Fixed horizon, Bayesian, or sequential: Choosing a stats engine -

7 min read time

My interest in statistics started with a joke I heard as a kid. Someone asked: “What’s the chance of seeing a dinosaur on the metro?”

Being a data-minded person, I’d say “0%. Dinosaurs are extinct.”

They’d say “No, it’s 50%. You either see one or you don’t.”

The logic felt oddly airtight, yet completely wrong. I’d push back: “I’ve ridden the metro more than a hundred times and never seen a dinosaur. So, how can it be 50%?” That small puzzle stuck with me, and it captures something essential about how we think about probability.

Today, I want to use that intuition to break down the three statistical approaches used in A/B testing — frequentist, Bayesian, and sequential and explain how they differ in practice and help you decide which one fits your team best.

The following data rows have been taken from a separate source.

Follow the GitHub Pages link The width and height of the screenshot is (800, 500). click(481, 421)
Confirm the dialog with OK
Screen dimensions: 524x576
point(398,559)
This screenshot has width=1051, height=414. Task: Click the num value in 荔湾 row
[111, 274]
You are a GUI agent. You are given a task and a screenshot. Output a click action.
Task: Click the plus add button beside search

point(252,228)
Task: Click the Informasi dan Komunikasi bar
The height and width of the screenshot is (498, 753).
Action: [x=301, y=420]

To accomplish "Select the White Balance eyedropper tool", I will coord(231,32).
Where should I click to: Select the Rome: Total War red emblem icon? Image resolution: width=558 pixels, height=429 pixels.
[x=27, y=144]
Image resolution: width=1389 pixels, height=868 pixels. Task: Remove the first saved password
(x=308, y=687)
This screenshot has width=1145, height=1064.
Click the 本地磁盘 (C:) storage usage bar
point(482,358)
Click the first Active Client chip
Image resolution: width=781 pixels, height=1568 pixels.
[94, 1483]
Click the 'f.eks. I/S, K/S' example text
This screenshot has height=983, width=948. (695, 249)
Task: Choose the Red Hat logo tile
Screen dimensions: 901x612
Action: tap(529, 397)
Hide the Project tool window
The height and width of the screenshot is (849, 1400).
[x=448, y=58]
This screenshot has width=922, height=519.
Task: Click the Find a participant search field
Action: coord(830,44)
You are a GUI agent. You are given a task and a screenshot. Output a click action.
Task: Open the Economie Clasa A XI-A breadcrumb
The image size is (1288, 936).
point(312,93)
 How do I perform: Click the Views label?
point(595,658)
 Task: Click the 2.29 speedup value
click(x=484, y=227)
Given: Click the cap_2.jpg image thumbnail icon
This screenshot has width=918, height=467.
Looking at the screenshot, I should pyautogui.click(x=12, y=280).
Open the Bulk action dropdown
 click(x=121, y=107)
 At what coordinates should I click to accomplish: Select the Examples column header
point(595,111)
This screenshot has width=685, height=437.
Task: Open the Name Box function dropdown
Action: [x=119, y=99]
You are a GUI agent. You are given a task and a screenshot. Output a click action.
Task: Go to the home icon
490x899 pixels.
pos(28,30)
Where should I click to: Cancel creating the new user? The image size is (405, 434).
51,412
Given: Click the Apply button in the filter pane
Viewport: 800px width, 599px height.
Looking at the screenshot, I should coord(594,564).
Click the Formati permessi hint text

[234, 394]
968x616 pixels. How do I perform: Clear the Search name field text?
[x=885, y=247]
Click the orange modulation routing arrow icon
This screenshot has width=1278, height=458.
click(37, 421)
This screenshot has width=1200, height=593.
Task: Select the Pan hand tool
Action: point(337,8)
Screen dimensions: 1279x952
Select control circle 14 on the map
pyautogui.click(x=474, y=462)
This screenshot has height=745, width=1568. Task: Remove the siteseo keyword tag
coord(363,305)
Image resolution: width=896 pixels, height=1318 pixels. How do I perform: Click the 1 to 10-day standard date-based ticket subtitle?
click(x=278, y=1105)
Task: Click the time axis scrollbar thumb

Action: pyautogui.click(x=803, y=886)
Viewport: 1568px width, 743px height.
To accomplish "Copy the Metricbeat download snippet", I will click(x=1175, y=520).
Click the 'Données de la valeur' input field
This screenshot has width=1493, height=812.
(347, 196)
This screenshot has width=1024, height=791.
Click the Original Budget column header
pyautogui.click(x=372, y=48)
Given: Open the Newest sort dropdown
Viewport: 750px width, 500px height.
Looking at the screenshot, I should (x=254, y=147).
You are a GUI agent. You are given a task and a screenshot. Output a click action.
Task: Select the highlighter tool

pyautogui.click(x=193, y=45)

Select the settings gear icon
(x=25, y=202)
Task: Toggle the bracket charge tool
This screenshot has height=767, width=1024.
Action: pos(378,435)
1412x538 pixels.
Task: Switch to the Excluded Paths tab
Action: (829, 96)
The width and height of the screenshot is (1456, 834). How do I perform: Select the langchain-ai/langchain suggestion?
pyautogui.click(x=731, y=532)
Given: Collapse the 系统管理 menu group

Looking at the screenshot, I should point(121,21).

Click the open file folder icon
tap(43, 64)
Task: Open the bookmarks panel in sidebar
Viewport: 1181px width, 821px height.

First, a quick grounding in probability

Probability is the branch of mathematics that quantifies uncertainty by measuring how likely an event is to occur. It’s typically calculated by dividing the number of favourable outcomes by the total number of possible outcomes.

Think back to high school maths: “There are 7 balls in a bag — 3 white and 4 black. What’s the probability of picking a white ball?” The answer is 3/7. Simple enough.

The interesting part is what happens when the two main schools of statistics — frequentist and Bayesian apply this idea to real experiments.

Frequentist vs. Bayesian: what’s the actual difference?

The explanation that finally made this click for me personally: frequentist approaches assign probability to data, while Bayesian approaches assign probability to a hypothesis.

Let that sink in.

Say you’re running an experiment to test whether a new homepage banner improves click-through rate. Your hypothesis is: “This new banner will get more clicks than the existing one.”

Bayesian interpretation: “Variation B has a 90% chance of being better than the control.”
Frequentist interpretation: “If there were no real difference between the variations, the chance of seeing data this or even more extreme would be only 10%, so it is likely there is a real difference”

The Bayesian statement is intuitive as it directly answers “is this variation better?” The frequentist statement is more precise but harder to explain to a non-technical stakeholder.

How these differences play out across the experiment lifecycle

The two approaches diverge not just in how you interpret results, but also in how you plan and run experiments.

1. Experiment planning

With a classic frequentist (fixed-horizon) approach, you need to calculate the required sample size before you start. This means knowing your baseline metric. For example, what percentage of visitors typically click the existing banner and defining a minimum detectable effect (MDE): the smallest improvement you want to be able to detect.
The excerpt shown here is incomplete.